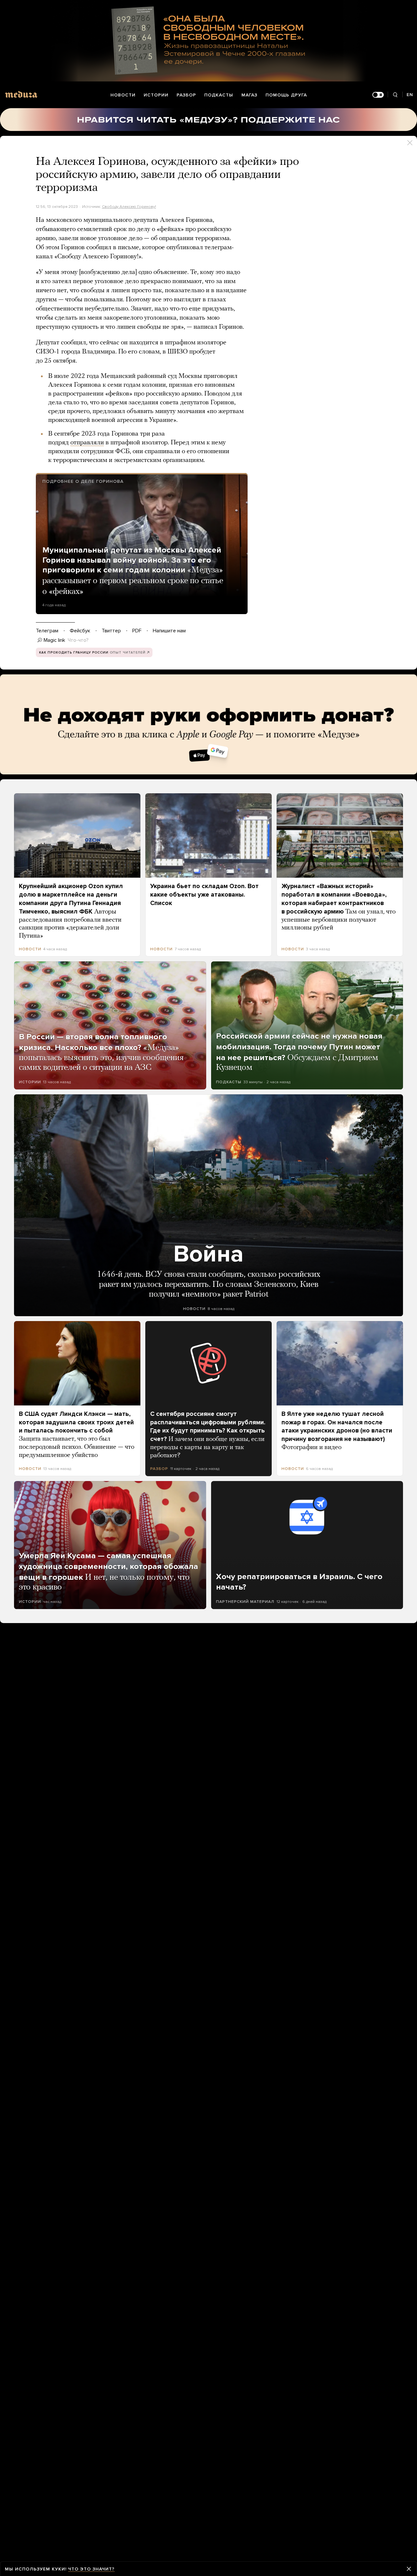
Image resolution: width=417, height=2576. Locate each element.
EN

==

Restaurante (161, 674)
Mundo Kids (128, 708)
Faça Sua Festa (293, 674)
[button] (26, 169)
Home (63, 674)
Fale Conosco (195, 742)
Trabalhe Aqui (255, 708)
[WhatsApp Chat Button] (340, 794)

...

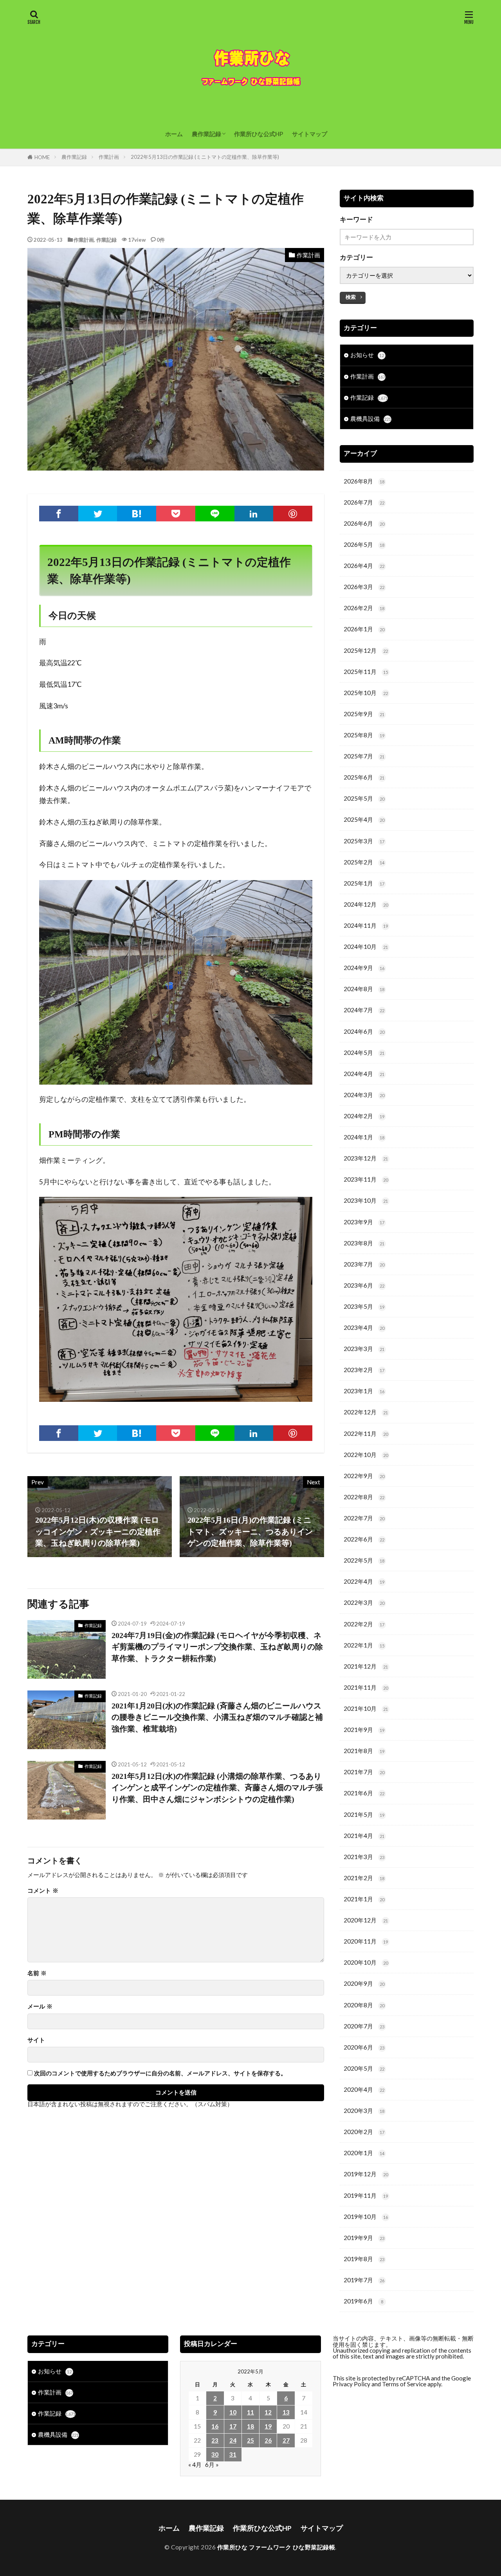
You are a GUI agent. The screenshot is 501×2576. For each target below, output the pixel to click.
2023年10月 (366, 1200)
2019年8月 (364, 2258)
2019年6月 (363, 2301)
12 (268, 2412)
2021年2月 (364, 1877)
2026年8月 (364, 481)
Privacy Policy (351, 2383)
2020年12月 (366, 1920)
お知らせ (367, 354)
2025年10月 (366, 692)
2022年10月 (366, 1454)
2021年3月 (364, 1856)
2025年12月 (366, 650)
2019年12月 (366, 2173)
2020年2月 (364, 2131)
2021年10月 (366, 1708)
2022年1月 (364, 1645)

* **INSTRUCTIONS FOR THE TASK**
Going through the records above line by line, tally those with the word "each" and answer with the number only.

* **RESULT BELOW**
2